We first investigated whether bioengineered hair follicle germs, reconstituted by our previously developed organ germ method, could orthotopically erupt from a hair shaft with the proper tissue structure and skin connections in the cutaneous environment of an adult mouse (Fig. 1a). To regenerate a bioengineered pelage follicle germ, the bioengineered pelage follicle germ was reconstituted with E18 mouse embryonic back skin-derived epithelial and mesenchymal cells (Fig. 1b). The bioengineered vibrissa follicle germ was regenerated using dissociated epithelial cells (1×10[SUP]4[/SUP] cells) isolated from the adult vibrissa-derived bulge region, which expressed CD49f and CD34 antigens (Fig. 1c), and primary cultured DP cells (3×10[SUP]3[/SUP] cells; Fig. 1d).

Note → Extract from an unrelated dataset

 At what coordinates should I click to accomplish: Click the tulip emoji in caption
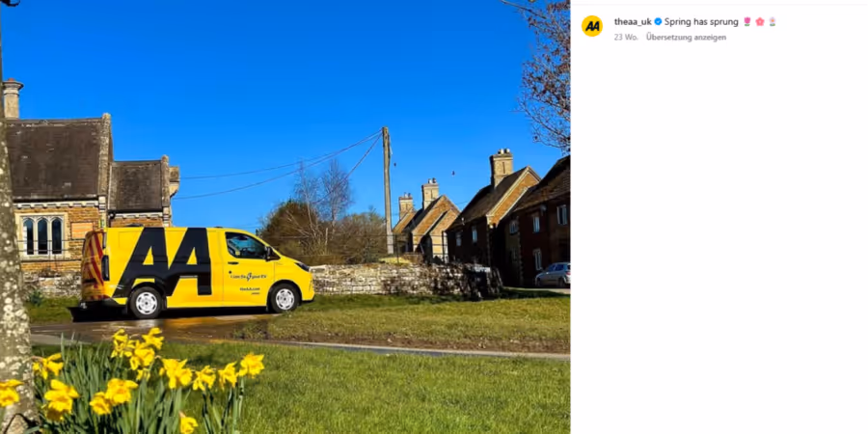pyautogui.click(x=747, y=21)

Figure 2: Hair follicle regeneration via the intracutaneous transplantation of a bioengineered hair follicle germ.
Both the bioengineered pelage follicle and the vibrissa follicle formed correct structures comprising an infundibulum and sebaceous gland in the proximal region as well as a hair matrix, hair shaft, inner root sheath, outer root sheath (ORS), DS and DP (Fig. 2a). Each natural and bioengineered vibrissa follicle contained 500-1,000 DP cells (Fig. 2a). The bioengineered vibrissa follicle germs generated not only hair follicles in the variable region but also infundibulum and sebaceous gland structures in the permanent region, and in contrast to the bioengineered pelage follicle, the follicle-derived cells did not distribute among the surrounding cutaneous tissues (Fig. 2a). DP cells in the bioengineered vibrissa follicle were also found to express alkaline phosphatase (ALP) and versican, and the thin outermost dermal layer of the hair bulb was observed to express α-smooth muscle actin (α-SMA; Fig. 2a). These results indicate that the bioengineered pelage and vibrissa follicle germs can regenerate structurally correct follicles and hair shafts following intracutaneous transplantation.
Figure 3: Control of the number and features of the bioengineered hairs.

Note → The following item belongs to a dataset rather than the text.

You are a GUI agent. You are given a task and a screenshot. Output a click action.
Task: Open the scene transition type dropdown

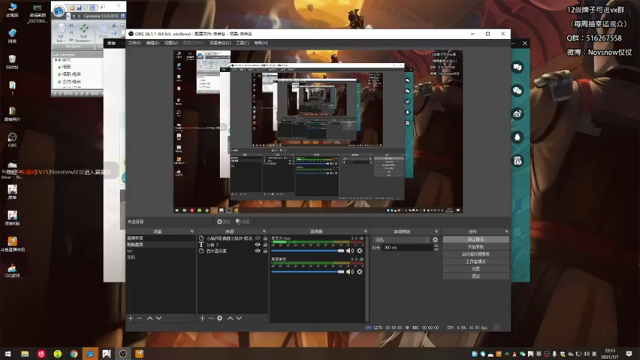coord(402,240)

We next analysed the formation of pelage follicles from the bioengineered follicle germ (Fig. 3a). These analyses demonstrated that the bioengineered pelage follicles, which contain EGFP-labelled mouse-derived mesenchymal cells, could be induced to form autonomously assembled cell aggregates with high-intensity green fluorescence and alkaline phosphatase expression at the boundary between epidermal and mesenchymal cell layers after 2 days in an organ culture (Fig. 3a). After 3 days in an SRC, the bioengineered pelage follicle germ faithfully reproduced the expression of required signalling network genes, such as Shh, Wnt10b, Msx2, β-catenin, Versican, Lef1, Bmp4 and Notch1, which have essential roles in early hair follicle development (Fig. 3a,b). After the isolation of the bioengineered pelage follicle germ with different numbers of condensed dermal cell aggregates, we found that the number of bioengineered pelage follicles was linearly correlated with that of the condensed dermal cell aggregates (Fig. 3a). These results also indicated that the condensed dermal cells and surrounding epithelial cells recapitulated hair follicle morphogenesis during embryonic organogenesis. The outermost layer of the natural and bioengineered pelage-type hair shafts were surrounded by a thin cuticle comprising two to four layers (Fig. 3e). The bioengineered vibrissae, which had a six-layer-thick cuticle, were similar to natural vibrissae (Fig. 3e). Melanin granules were found in the pigmented natural hairs. However, the unpigmented bioengineered vibrissa hair had no detectable melanin granules (Fig. 3e). These results indicate that our bioengineering method for hair follicle regeneration can reproduce all hair types with correct hair structures in accordance with the fate of their follicle, which is determined during embryonic development.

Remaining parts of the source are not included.